**Selected passage**

Microsoft and Nvidia unveil most powerful Transformer language models13. October 2021
Microsoft and Nvidia unveil most powerful Transformer language models
San Francisco, Oct. 13, 2021
Microsoft and Nvidia have unveiled a natural language generation model that has three times more parameters than GPT-3. In a blog post, they called the MT-NLG model “the largest and most powerful monolithic Transformer language model trained to date.”
Language models analyze and generate new text based on prompts. For example, they can predict what a person might write next in an email, or compose a story based on a single headline.
MT-NLG shows “unmatched accuracy” on these and other tasks, such as reading comprehension, common sense, completion prediction, and word sense disambiguation.
The model has 530 billion parameters compared to the 175 billion parameters of OpenAI’s GPT-3 model. It’s still less than Google’s Switch Transformer NLP model, which has 1.6 trillion parameters. More parameters usually means a more sophisticated and complex model that is better able to understand the nuances of language.

**Dataset entries**

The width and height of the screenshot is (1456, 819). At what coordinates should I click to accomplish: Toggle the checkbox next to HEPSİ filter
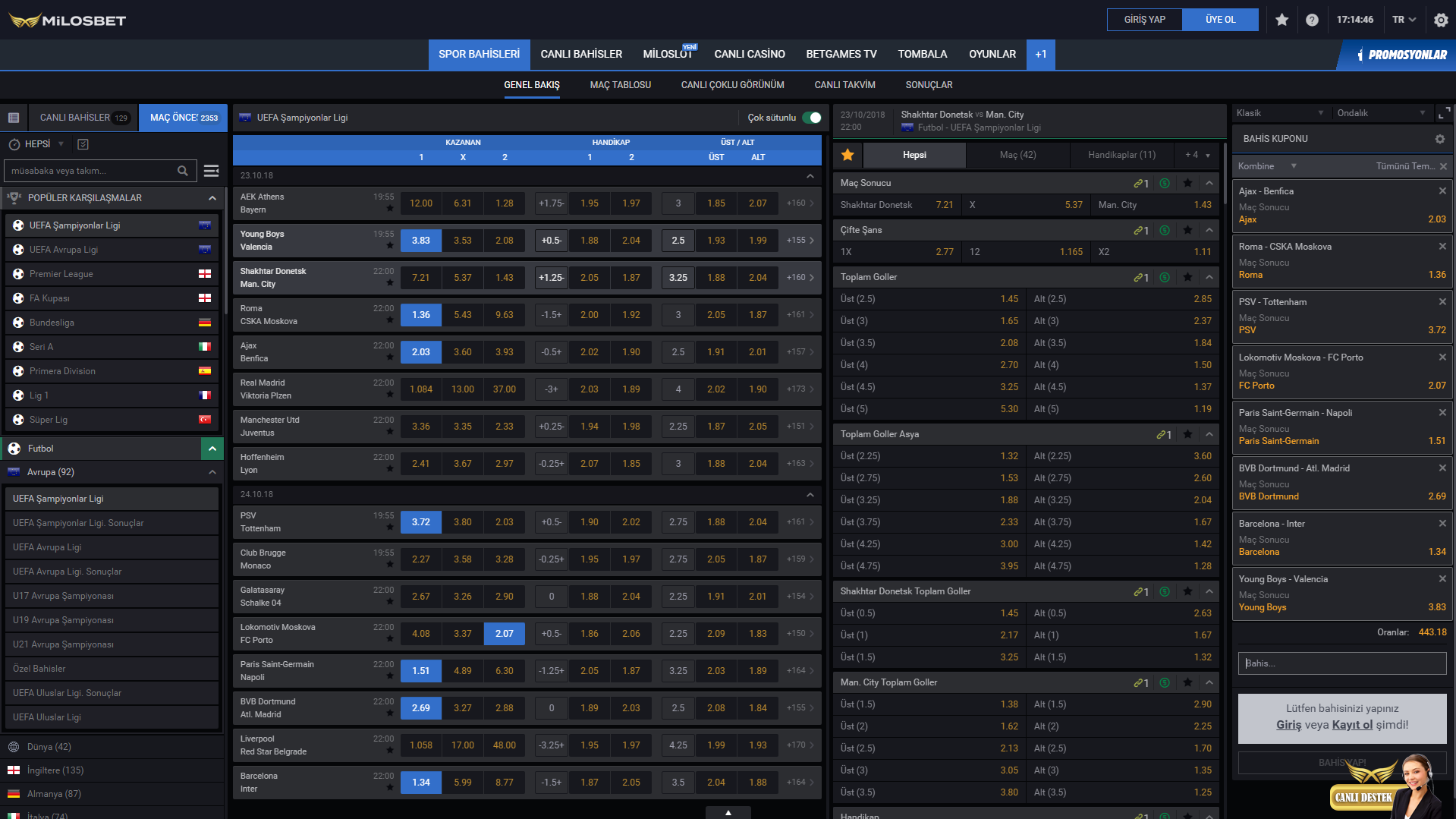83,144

...

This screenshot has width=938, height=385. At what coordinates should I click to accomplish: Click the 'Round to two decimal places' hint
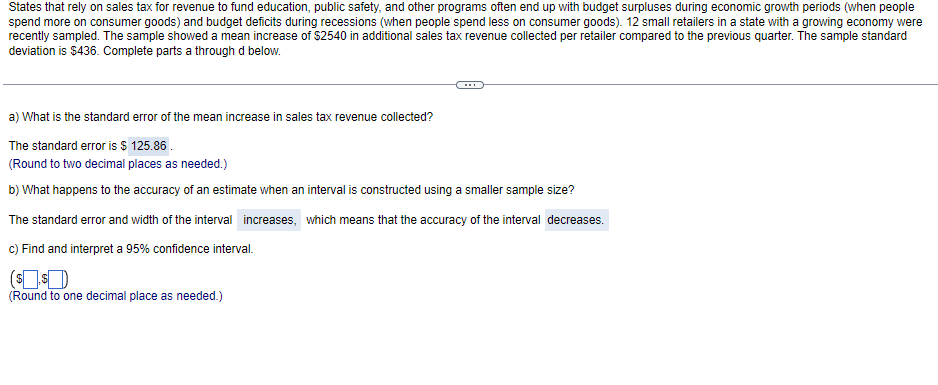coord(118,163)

**Required action 1**
According to the MT-NLG article, how many parameters does Google's Switch Transformer model have?
**Required action 2**
Rewrite the MT-NLG article from "Language models analyze" up to and including "word sense disambiguation.", changing "email" to "text message".
**Required action 3**
Name every language model that the MT-NLG article mentions.
The items are separate material and have nothing to do with the MT-NLG article.

**Response box 1**
1.6 trillion parameters.

**Response box 2**
Language models analyze and generate new text based on prompts. For example, they can predict what a person might write next in an text message, or compose a story based on a single headline.
MT-NLG shows “unmatched accuracy” on these and other tasks, such as reading comprehension, common sense, completion prediction, and word sense disambiguation.

**Response box 3**
MT-NLG, GPT-3, Switch Transformer